Hoping to one day match the height, skill, or even just the vibe of the likes of Michael Jordan, Kobe Bryant, and LeBron James, the Philippines has fallen in love with the phenomena that are sneakers.

Big shoes to fill

“With some of the biggest names in basketball…having one of the biggest sneaker lines, it is but natural that Filipinos get themselves involved in the sneaker culture,” Duey Guison, who runs the sneaker and streetwear-focused lifestyle platform This is Hype PH, tells Lifestyle Asia.

Filipinos have also been impressionable to other influences aside from basketball, both from the West and the East.

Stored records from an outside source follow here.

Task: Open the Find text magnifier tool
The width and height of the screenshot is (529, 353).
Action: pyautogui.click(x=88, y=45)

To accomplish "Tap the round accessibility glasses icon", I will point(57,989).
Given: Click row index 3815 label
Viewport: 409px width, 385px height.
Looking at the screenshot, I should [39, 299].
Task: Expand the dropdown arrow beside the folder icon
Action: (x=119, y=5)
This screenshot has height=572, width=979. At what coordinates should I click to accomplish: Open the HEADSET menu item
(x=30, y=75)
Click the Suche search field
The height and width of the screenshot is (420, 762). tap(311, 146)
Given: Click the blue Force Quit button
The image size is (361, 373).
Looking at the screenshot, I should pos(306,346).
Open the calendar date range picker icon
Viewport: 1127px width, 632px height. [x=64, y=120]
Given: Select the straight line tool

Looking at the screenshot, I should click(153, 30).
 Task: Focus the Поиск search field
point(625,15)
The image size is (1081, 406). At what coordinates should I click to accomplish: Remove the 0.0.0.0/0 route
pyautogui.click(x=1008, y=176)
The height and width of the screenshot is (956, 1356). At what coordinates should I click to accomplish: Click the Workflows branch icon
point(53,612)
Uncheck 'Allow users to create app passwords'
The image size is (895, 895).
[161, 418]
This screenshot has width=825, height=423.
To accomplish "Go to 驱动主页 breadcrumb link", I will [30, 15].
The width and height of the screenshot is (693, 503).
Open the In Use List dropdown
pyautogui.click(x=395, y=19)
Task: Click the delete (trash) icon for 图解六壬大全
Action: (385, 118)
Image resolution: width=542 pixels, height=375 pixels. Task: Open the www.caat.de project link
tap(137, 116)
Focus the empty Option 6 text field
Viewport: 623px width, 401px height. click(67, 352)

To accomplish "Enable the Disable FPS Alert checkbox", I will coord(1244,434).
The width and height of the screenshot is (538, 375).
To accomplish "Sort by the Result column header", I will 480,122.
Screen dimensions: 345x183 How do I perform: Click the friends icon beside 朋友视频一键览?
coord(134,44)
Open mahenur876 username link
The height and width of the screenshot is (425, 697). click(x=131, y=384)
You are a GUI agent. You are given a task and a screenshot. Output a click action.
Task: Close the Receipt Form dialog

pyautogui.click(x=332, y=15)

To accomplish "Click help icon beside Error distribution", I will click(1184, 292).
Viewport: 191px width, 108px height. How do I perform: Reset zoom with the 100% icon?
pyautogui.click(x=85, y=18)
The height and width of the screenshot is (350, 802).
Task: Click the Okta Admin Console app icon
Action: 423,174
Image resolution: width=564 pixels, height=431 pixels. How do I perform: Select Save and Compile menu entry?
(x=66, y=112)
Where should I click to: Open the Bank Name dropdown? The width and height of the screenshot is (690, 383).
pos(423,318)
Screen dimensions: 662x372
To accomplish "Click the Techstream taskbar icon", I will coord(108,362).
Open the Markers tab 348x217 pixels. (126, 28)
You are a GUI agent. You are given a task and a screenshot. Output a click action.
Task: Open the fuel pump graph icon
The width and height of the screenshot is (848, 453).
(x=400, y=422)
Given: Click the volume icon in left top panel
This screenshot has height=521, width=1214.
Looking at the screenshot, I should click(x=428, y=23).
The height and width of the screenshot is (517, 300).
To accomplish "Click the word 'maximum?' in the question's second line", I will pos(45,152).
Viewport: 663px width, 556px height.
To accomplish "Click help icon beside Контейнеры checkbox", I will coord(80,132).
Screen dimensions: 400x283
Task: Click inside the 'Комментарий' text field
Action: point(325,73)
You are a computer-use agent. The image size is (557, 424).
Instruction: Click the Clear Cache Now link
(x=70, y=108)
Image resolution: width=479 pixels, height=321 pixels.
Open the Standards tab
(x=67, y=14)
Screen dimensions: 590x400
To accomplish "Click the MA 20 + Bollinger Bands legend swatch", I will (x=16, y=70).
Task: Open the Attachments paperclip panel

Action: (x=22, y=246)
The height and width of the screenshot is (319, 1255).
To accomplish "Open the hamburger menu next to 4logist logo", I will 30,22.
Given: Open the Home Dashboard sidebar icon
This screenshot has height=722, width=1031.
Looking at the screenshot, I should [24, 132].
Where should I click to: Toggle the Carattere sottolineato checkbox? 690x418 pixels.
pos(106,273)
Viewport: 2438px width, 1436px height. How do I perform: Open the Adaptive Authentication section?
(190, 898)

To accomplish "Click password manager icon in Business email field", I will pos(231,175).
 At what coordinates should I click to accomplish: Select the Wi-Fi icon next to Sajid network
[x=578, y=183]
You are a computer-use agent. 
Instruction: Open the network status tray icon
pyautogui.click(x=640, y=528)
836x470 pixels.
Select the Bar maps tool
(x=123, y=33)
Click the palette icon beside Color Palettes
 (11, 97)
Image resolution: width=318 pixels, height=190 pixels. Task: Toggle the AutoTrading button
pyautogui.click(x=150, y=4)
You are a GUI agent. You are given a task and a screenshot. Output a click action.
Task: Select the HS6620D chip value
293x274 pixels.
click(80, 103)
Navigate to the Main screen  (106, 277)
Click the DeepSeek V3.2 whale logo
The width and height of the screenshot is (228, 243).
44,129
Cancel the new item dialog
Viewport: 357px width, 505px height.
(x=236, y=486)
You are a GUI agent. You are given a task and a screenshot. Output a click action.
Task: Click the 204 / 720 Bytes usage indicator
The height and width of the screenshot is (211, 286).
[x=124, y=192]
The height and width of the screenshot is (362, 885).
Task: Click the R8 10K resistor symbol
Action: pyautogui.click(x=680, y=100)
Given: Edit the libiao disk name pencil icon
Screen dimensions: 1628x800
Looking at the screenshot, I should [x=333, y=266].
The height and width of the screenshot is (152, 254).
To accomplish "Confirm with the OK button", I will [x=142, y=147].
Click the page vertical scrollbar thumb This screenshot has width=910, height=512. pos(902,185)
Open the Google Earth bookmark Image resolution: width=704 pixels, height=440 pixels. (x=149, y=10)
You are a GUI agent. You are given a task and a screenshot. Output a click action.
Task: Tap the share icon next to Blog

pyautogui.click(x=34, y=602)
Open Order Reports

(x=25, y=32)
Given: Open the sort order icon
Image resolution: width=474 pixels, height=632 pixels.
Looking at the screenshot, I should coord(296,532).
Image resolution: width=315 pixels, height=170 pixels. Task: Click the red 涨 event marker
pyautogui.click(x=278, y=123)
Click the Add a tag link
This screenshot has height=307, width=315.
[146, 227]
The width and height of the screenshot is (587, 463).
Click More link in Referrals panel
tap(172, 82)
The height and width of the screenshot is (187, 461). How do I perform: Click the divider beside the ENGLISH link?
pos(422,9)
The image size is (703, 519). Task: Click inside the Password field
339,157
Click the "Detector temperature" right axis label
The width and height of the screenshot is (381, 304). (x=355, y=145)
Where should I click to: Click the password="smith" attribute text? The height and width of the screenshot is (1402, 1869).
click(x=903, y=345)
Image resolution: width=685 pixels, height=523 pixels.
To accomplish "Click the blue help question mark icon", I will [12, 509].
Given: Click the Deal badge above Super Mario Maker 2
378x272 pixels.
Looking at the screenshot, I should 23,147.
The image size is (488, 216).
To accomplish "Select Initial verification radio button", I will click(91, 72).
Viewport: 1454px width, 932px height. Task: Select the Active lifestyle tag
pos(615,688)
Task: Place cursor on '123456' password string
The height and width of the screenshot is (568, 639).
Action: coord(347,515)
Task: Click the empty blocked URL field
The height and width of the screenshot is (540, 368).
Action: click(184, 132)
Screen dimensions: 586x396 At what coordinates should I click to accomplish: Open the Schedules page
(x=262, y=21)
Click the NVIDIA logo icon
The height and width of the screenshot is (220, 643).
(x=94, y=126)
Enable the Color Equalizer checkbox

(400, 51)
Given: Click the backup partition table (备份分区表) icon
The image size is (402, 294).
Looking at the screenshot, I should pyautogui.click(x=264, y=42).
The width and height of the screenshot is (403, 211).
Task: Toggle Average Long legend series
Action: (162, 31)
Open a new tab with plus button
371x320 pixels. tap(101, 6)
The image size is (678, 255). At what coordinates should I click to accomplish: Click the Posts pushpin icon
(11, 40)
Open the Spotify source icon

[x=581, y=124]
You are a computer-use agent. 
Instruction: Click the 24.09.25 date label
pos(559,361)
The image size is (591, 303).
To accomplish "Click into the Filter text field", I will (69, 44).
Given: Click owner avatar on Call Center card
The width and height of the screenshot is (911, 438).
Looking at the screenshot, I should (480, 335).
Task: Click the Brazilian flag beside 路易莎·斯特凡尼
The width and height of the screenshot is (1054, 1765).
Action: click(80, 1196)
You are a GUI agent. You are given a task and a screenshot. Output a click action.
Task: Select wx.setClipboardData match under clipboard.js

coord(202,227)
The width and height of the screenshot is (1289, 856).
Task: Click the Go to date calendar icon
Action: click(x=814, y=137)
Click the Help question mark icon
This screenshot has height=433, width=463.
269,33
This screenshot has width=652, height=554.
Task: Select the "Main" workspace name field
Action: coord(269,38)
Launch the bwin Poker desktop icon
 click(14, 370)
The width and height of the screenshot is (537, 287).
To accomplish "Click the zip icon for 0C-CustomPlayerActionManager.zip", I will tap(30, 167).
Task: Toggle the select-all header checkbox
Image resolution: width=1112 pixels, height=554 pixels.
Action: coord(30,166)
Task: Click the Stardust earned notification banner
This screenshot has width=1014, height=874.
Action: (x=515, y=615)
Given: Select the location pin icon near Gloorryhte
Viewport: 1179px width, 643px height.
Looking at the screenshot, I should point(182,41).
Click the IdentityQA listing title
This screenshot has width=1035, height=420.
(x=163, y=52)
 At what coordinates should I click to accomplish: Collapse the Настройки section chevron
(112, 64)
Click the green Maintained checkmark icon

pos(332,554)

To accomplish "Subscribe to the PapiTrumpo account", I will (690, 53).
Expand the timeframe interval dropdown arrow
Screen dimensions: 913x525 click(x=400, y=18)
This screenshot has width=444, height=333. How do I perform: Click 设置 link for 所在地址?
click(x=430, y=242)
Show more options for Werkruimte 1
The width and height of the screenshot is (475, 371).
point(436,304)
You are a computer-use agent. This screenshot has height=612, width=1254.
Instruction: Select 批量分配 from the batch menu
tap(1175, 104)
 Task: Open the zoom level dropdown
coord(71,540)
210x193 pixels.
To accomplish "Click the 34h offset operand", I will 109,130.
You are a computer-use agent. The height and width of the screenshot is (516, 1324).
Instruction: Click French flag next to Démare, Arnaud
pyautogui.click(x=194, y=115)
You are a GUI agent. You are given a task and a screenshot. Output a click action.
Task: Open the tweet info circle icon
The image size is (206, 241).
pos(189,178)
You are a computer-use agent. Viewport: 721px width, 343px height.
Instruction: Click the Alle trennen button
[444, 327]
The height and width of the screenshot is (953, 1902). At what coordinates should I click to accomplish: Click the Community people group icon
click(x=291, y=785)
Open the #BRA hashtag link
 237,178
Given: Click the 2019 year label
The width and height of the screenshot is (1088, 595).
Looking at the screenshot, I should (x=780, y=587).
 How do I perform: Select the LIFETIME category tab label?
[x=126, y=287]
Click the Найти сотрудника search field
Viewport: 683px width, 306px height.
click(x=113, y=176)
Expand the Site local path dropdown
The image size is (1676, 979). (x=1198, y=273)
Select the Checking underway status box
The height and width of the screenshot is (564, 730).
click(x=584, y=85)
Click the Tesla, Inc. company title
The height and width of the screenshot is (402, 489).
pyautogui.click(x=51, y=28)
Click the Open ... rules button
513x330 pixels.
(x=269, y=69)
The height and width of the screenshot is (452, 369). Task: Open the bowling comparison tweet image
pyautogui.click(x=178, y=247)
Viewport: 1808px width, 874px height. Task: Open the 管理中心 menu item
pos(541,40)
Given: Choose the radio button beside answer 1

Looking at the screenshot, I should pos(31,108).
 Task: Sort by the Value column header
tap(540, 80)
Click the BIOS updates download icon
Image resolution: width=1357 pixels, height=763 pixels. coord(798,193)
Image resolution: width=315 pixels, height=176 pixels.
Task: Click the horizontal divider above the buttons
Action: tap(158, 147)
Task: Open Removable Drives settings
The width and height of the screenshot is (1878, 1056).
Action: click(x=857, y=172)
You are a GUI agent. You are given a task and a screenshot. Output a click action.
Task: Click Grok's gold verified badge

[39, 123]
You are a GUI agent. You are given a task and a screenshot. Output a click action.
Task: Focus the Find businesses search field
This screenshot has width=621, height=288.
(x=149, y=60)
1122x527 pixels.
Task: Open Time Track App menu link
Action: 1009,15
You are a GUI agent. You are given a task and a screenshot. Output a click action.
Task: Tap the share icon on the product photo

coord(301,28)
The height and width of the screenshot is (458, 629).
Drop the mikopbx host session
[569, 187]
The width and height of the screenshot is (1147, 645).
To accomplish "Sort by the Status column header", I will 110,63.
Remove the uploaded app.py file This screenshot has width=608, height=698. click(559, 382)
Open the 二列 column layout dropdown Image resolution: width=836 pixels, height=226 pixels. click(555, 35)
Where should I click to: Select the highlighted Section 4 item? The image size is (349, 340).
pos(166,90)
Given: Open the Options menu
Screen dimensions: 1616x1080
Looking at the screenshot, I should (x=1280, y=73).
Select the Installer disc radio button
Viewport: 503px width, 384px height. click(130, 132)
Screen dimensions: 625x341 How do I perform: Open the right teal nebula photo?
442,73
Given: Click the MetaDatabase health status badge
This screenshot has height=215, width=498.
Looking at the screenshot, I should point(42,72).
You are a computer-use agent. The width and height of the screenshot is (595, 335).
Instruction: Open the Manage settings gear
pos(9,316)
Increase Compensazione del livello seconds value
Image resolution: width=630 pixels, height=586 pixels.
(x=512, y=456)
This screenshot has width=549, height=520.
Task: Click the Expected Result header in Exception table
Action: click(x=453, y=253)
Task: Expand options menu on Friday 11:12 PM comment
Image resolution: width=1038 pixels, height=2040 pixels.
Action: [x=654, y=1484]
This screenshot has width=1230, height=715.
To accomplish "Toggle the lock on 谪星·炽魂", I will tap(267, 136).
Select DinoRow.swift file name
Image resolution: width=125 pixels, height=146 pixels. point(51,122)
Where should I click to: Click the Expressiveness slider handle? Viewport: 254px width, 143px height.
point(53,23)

“We love consuming any content coming from the West, and Filipinos themselves would like to own a piece of that culture–be it through sneakers, apparel, or any other form of exclusive merch. These days, with the rise of Eastern Pop culture like K-Pop, Filipinos also are inclined to be part of the sneaker culture…because of what their favorite idols wear both on and off-stage,” Guison explains.

An enthusiast himself, Guison has spent around P250,000 on sneakers in the span of 13 years since he started collecting these back in college.

The appeal for him is owning a part of pop culture that resonates with his lifestyle preferences. A big fan of the simplicity of Dunks and Air Jordans, he would monitor their upcoming releases, mark his calendars, and hope that he manages to cop them at retail.

“Speaking of copping sneakers at retail, one particular sneaker I’m proud of owning is the Pirate Black Yeezy Boost 350 from 2015. While they have seen better days…it is one of the very few hype sneakers I have in my collection that I was able to purchase at retail price,” Guison elates.

Head over feet

Notwithstanding its impact on the Philippines, sneakerhead culture is still in its infancy stage in the country.

“Sneakers have been a staple globally since the ’80s to ’90s. Only until recently did it proliferate in the Philippines when we as a country can now enjoy sought-after pairs without going out of the country to get one,” Michael Maglipon, president of lifestyle sneaker boutique Sole Academy, historicizes.

When Sole Academy started a decade back in 2011, there were only around 25 generic sneakers stores offering entry-level items. Now there are over 150 stores nationwide, retail price-driven and resellers alike.

Moreover, according to This is Hype PH’s head, local personalities like Julius Babao, Martin David, Jeffrey Cariaso, Carlo Ople, and Bigboy Cheng are proof that sneakers have finally landed in the Philippines.

He said the local sneaker reselling industry has even grown to offer a wider variety of sneakers beyond the typical Air Jordan retros and Yeezys.

“What makes them quite essential in the country is that a number of top resellers do have access to some sneakers that are not officially sold in the Philippines. Aside from that, the nice thing about being friends with resellers is that you get insights on what’s the latest hype and the latest trends in sneakers and streetwear,” Guison explains.

In a documentary, Jed Oblinida explained the lucrative side of purchasing then flipping shoes for a higher amount, which he would then use to buy even rarer kicks.

“It became an addiction until it grew so big without me noticing. From my hobby, I jumped to applying a formula to earn even more,” Oblinida, owner of sneaker reselling platform Mendiola Carter, recalled.

Oblinida even sold sneakers to high-profile customers like Vice Ganda, Shanti Dope, Gloc-9, Ronnie Alonte, and basketball players.

“We are a nation of followers. We follow trends and hype dictated by the global fashion scene. The consumer is so educated given the information out there that they exactly know what they want. Our consumers whom we call guests take pride when they purchase sneakers as this is a status symbol of sorts,” Maglipon concludes.